How to File Self-Employment Taxes
Take these steps to file self-employment taxes every year.
Step 1: Pay taxes quarterly.
As a self-employed individual, the IRS recommends that you file an annual return and pay estimated tax quarterly.
Step 2: Know your forms.
You determine your self-employment tax (SE tax) using Schedule SE (Form 1040 or 1040-SR). If you've had a job in the past, you know that your employer would determine your Social Security and Medicare taxes of most wage earners, so you may never have had to do this before.
You may have to fill out other self-employment tax forms as well as the Schedule C or Schedule C-EZ to report any income or loss.
Step 3: Calculate your income and expenses.
Your income and expenses involve understanding how much you've made. This requires careful addition. You also want to total up your expenses — the amount of money you've spent in your business. You may serve as a contractor and fill out 1099 forms for each company you work for, but other individuals you work with may just accept invoices from you.
Step 4: Determine whether you need to fill out an information return.
Self-employed individuals or small businesses who make payments may have to file an information return. However, you may want to take a look at the qualifying information for these items, which are very specific. Information returns include payments like services performed by independent contractors, prizes and awards, rent, royalties, backup withholding, crewmembers of your fishing boat (see how specific it is?), to physicians, for a purchase of fish from anyone engaged in the trade or business of catching fish, crop insurance proceeds and others.
Information returns may also include interest on business debt, dividends to a company shareholder, distribution from a retirement plan or payments to merchants like third-party network transactions.
As far as payments go, it may concern mortgage interest, sale of real estate, covered securities, releasing someone from paying a debt and direct sales of consumer products.

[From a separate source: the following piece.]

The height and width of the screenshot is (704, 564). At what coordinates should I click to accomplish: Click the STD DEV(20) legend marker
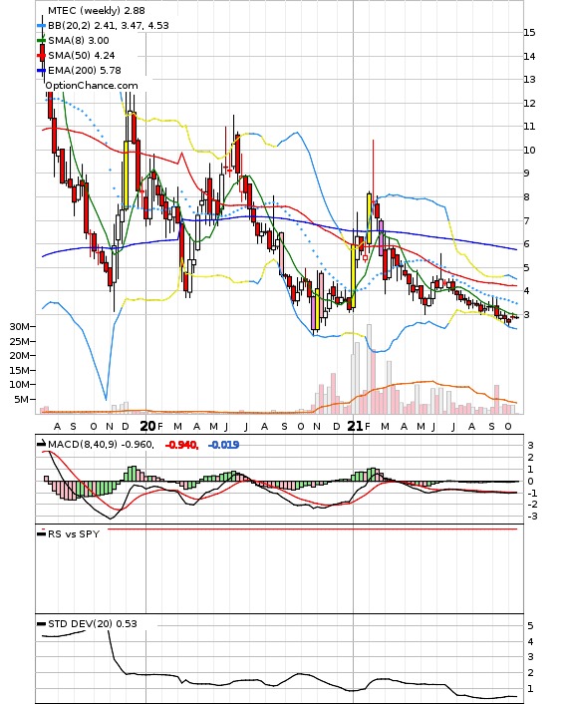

Step 5: Consult an accountant.
You can also bypass all the other steps and skip right to this step. You may feel daunted already by the myriad types of forms and deduction options and you might want to either have your accountant tackle all of it for you or have him or her take a look at your prepared documents before you submit them for quarterly taxes.
Ways to Save on Taxes
You want to become hyper-alert to every single thing you pay for that allows for a write-off of your taxes.
- Startup costs: Whatever you need to start your business, whether it's securing premises, marketing, advertising or hiring a copyright attorney — whatever it is, you should be able to deduct it.
- Mileage: When you travel for your work, you can deduct the mileage you travel as well as vehicle expenses, such as, for example, a new backup camera you got for delivering items for your business.
- Home office: Don't forget to deduct the square footage of your home office if you spend time in that room doing work.
- Supplies and equipment: Did you buy a new laptop? A printer? Computer paper? You can deduct every little thing you buy for your home office. Keep your receipts!
Your accountant (or a good tax software that you use throughout the year) can help you identify deductions as they come across your desk. It can also save your information from year to year so you can easily identify items that you can deduct every year.
Get Educated About Self-Employment Taxes
The more you know about your taxes as a self-employed person, the more you will realize how much you have to learn about self-employment taxes. (I know I feel that way!)
The tax rules apply to you even if you receive Social Security or are on Medicare, so it's worth learning them now for the long term.